— Set task —
Rescale the lines from the one containing "工作效能 (350, 645)" through the end of the entries, both ends included, and write out only those lines, requests and all. Multiply every coordinate in the answers by 1.55 and round to whole numbers, with halves rounded up.

— Records —
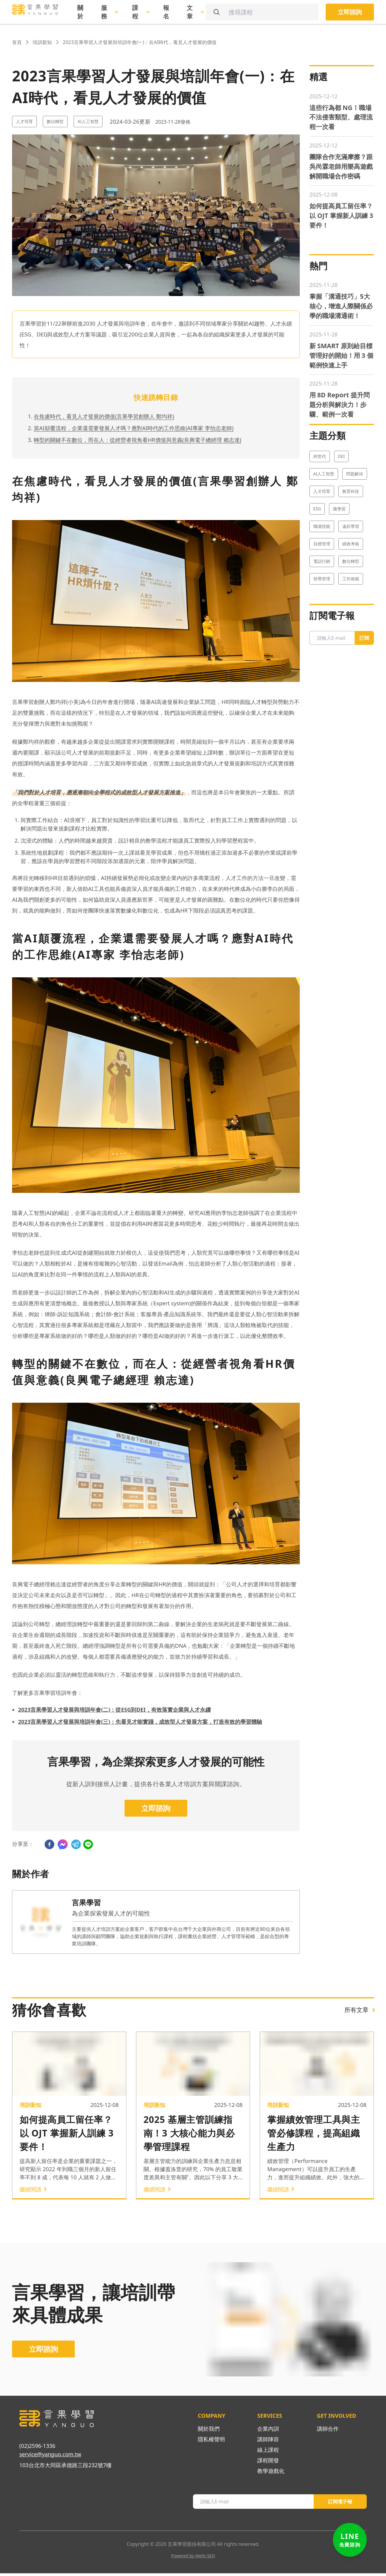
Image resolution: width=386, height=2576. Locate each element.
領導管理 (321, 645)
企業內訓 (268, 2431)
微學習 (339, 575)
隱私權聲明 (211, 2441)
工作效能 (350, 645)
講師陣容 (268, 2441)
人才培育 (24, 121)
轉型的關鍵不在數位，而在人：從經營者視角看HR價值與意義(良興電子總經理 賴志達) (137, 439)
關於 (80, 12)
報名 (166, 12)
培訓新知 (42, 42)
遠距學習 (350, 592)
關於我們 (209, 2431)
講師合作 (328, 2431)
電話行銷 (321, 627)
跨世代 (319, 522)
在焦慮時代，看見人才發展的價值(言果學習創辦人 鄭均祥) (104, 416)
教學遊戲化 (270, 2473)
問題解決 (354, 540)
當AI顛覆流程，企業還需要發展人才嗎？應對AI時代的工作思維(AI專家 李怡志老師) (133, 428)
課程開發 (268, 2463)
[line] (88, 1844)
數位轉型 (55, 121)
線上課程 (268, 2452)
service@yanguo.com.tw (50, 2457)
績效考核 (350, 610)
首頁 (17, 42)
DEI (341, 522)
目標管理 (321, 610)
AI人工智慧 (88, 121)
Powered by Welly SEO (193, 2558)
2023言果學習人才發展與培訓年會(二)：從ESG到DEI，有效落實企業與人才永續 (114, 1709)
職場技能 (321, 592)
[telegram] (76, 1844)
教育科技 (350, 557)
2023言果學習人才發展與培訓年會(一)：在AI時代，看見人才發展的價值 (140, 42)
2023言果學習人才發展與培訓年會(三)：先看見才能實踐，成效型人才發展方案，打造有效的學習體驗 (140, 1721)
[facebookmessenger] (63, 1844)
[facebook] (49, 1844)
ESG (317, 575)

— Written reply —
工作效能 (543, 1000)
講師陣容 (415, 3784)
人才培育 (37, 188)
轉型的關鍵不在數位，而在人：從經營者視角看HR價值與意義(良興電子總經理 賴志達) (212, 680)
關於 (124, 19)
報名 (257, 19)
培訓新知 (65, 65)
遠距學習 (543, 918)
關於我們 (324, 3768)
講師合作 (508, 3768)
電話行銷 (498, 972)
跨世代 (494, 809)
在焦慮時代，看見人才發展的價值(言果學習創辦人 鄭均祥) (161, 645)
教學遊戲化 (419, 3833)
問題解決 (549, 837)
當AI顛覆流程，企業還需要發展人才嗎？應對AI時代的工作思維(AI專家 李怡志老師) (206, 663)
課程開發 (415, 3818)
[line] (136, 2858)
數位轉型 (85, 188)
線上課程 (415, 3801)
service@yanguo.com.tw (78, 3808)
績效考核 (543, 946)
首頁 (26, 65)
DEI (529, 809)
目標管理 (498, 946)
AI人工智慧 (136, 188)
Powered by Welly SEO (299, 3965)
2023言果學習人才發展與培訓年會(二)：從ESG到DEI，有效落實企業與人才永續 (177, 2649)
職場技能 (498, 918)
[telegram] (118, 2858)
教育科技 (543, 863)
2023言果學習人才發展與培訓年會(一)：在AI時代，看見人才發展的價值 (217, 65)
2023言果學習人才發展與培訓年會(三)：先看見才能實踐，成效型人才發展方案，打造有效的學習體驗 (217, 2668)
[facebookmessenger] (98, 2858)
[facebook] (76, 2858)
ESG (491, 891)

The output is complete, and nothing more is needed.